▶ About this task
Tally the lines in the data that follows that include the word "computer", and report nothing but the total.

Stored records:
--- START ---

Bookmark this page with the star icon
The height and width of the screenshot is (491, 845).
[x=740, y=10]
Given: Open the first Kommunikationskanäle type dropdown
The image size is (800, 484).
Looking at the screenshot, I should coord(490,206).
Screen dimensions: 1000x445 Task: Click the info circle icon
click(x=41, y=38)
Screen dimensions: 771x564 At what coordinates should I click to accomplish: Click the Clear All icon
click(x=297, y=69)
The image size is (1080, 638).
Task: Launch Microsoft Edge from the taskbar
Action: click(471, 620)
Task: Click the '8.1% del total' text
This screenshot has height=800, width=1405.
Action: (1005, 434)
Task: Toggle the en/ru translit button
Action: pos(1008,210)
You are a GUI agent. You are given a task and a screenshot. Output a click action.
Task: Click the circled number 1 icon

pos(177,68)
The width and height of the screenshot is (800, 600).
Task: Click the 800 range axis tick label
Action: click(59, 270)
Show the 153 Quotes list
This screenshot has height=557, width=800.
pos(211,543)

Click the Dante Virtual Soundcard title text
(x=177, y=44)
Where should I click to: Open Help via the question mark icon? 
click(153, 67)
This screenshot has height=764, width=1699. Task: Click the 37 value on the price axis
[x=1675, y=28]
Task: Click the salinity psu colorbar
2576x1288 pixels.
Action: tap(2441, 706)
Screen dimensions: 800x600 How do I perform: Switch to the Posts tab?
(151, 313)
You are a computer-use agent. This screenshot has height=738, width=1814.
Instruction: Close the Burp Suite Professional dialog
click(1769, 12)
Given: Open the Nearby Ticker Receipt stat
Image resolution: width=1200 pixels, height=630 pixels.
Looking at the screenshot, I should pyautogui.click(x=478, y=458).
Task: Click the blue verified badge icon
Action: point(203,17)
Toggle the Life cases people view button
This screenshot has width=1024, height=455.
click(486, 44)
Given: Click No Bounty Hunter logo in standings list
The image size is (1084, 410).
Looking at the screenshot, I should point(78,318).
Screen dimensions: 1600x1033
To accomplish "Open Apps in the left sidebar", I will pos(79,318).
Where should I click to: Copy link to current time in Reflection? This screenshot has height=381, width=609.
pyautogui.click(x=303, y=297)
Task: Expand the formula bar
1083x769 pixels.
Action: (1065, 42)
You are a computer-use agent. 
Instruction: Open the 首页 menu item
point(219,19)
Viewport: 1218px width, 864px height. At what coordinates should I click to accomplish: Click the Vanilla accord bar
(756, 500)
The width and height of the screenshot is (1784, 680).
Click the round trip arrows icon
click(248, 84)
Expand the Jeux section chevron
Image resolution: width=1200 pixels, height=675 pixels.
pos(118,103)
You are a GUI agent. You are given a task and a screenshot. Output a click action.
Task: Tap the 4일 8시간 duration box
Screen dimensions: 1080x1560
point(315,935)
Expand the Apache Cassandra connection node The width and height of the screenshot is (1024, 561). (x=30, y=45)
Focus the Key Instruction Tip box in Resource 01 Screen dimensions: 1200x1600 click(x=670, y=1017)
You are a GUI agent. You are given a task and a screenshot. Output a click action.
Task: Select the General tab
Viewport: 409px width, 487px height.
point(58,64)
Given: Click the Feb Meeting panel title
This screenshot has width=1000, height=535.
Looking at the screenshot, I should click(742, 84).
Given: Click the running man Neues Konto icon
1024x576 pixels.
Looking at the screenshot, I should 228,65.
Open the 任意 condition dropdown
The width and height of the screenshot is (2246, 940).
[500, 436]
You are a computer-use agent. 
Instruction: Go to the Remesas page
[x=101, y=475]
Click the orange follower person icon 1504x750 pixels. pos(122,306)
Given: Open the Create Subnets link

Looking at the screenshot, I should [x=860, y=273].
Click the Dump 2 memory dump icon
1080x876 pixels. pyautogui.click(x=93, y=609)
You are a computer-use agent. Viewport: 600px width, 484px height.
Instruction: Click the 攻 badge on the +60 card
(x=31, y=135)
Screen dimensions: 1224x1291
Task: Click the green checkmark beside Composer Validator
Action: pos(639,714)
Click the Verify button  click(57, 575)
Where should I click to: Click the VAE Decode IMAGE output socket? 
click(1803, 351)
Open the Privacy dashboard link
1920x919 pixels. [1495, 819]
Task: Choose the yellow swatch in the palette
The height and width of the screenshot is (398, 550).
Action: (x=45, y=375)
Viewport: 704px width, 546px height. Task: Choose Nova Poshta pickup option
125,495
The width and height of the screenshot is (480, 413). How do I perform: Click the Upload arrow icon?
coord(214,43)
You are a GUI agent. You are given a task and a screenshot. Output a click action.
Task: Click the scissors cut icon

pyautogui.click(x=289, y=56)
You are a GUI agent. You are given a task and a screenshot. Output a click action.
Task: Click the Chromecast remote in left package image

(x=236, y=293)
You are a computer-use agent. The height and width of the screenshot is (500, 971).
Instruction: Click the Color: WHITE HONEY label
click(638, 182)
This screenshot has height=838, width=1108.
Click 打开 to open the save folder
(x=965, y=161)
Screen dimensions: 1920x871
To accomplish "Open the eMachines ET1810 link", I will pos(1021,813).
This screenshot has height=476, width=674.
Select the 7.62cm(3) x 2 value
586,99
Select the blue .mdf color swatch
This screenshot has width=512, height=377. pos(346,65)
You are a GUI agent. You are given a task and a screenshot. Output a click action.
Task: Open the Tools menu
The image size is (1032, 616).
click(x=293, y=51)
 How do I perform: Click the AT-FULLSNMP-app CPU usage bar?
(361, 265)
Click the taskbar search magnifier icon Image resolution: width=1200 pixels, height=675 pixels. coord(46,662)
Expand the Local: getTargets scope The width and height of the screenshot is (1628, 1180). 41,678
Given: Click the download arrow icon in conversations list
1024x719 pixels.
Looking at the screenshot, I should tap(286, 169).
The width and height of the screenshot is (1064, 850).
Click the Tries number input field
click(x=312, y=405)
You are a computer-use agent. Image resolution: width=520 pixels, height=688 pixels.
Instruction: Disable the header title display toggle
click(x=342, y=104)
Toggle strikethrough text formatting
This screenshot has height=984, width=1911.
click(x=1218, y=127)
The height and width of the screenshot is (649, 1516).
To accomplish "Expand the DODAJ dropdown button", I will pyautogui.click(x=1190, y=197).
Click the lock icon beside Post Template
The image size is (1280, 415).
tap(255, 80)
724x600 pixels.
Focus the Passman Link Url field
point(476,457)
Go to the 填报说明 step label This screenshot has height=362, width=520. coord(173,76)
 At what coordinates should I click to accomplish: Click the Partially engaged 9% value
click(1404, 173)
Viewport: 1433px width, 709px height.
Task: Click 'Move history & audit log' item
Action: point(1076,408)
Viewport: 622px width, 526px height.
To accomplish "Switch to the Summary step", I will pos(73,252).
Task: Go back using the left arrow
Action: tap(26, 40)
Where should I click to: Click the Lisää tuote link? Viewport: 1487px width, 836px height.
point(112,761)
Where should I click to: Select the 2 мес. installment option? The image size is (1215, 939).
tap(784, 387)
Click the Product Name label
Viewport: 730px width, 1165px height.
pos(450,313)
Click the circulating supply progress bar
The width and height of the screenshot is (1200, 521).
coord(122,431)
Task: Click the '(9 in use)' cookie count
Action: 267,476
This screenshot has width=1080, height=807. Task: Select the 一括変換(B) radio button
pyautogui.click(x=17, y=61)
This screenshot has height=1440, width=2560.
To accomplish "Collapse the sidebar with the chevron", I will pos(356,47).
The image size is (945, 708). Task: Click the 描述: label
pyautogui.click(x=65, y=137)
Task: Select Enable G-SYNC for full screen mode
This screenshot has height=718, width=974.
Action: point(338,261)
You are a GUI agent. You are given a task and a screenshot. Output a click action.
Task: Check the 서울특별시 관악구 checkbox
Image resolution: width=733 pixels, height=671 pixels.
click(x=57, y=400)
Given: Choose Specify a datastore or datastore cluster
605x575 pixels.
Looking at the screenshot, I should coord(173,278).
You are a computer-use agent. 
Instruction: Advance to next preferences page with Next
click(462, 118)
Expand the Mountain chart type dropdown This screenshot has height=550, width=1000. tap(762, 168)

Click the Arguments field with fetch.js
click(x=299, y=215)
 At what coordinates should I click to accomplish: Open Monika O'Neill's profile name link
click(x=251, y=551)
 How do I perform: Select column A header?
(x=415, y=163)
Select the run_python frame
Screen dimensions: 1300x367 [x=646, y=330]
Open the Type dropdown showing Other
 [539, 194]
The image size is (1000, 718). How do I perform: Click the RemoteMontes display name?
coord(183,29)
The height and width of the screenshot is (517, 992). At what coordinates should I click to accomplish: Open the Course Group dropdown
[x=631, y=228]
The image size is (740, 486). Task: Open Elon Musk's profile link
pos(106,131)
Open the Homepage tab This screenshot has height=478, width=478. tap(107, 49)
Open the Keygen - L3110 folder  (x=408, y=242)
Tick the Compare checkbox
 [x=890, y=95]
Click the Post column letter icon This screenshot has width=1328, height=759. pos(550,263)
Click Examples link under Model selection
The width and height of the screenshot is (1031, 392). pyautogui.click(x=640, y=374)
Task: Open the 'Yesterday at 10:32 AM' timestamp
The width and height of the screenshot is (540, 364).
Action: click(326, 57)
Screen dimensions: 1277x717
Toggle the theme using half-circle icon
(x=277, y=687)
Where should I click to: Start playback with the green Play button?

--- END ---

▶ Finished task
7